Begin Input material

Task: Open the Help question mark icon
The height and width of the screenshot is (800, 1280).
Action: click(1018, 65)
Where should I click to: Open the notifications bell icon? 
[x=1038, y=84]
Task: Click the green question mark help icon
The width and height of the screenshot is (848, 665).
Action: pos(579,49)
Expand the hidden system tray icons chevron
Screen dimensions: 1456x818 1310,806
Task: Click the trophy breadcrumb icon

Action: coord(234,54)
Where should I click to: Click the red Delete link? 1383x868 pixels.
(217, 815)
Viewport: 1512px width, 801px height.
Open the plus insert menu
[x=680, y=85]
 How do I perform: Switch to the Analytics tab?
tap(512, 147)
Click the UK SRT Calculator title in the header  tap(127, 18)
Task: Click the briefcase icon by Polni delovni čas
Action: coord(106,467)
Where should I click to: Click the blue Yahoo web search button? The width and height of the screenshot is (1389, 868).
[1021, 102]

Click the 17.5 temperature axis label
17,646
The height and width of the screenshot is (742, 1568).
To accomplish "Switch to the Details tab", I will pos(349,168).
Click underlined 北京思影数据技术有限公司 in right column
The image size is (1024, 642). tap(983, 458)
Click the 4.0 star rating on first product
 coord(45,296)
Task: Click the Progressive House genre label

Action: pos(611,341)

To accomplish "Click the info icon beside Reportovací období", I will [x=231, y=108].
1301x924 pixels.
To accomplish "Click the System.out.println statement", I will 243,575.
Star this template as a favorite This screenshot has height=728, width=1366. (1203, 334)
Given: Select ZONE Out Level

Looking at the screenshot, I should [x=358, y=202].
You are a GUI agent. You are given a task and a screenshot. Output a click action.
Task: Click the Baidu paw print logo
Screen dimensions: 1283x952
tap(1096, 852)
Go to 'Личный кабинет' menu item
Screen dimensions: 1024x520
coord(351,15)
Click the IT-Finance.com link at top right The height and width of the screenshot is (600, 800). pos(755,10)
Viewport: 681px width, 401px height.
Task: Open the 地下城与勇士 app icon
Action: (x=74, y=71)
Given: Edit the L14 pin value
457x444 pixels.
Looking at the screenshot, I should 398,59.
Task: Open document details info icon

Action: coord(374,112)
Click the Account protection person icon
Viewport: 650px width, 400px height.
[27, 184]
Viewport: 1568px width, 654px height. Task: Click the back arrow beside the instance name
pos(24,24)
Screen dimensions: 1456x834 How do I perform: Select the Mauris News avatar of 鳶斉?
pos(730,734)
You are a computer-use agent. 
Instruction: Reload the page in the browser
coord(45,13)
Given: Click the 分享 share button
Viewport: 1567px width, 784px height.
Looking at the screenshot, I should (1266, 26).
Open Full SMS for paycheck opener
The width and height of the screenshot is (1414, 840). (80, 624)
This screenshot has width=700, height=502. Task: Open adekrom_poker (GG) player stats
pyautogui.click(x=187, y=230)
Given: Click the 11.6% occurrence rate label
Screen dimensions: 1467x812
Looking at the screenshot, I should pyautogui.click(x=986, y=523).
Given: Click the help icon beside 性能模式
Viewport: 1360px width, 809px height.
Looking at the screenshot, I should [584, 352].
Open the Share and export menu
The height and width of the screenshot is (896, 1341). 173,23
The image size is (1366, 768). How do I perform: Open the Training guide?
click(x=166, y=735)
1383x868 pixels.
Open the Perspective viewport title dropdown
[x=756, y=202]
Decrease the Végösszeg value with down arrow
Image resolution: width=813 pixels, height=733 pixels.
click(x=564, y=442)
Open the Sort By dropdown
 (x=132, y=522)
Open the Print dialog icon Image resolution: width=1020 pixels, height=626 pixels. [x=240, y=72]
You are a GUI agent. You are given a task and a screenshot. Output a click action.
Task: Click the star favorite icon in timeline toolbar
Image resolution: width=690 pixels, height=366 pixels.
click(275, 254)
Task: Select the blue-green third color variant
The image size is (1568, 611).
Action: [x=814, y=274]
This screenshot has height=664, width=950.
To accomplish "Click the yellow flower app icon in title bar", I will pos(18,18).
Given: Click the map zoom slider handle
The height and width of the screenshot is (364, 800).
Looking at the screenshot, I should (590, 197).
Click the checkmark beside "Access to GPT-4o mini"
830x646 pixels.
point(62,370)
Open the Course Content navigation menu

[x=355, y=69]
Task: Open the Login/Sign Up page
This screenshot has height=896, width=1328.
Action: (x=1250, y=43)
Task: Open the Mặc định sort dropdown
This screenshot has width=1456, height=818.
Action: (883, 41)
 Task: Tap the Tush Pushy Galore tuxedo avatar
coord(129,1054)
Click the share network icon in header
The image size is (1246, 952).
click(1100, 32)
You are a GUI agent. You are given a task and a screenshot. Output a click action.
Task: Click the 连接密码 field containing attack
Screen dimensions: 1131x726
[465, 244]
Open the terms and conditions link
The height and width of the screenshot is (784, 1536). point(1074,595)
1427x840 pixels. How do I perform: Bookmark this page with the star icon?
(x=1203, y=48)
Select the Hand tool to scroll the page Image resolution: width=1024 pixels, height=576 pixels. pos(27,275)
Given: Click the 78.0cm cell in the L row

End Input material

Requirement: Show every line in the data above that contains the word "size", copying each line in full.

Answer to this exercise:
The image size is (1024, 642). tap(983, 458)
The image size is (1366, 768). How do I perform: Open the Training guide?
The image size is (1568, 611).
The image size is (1246, 952).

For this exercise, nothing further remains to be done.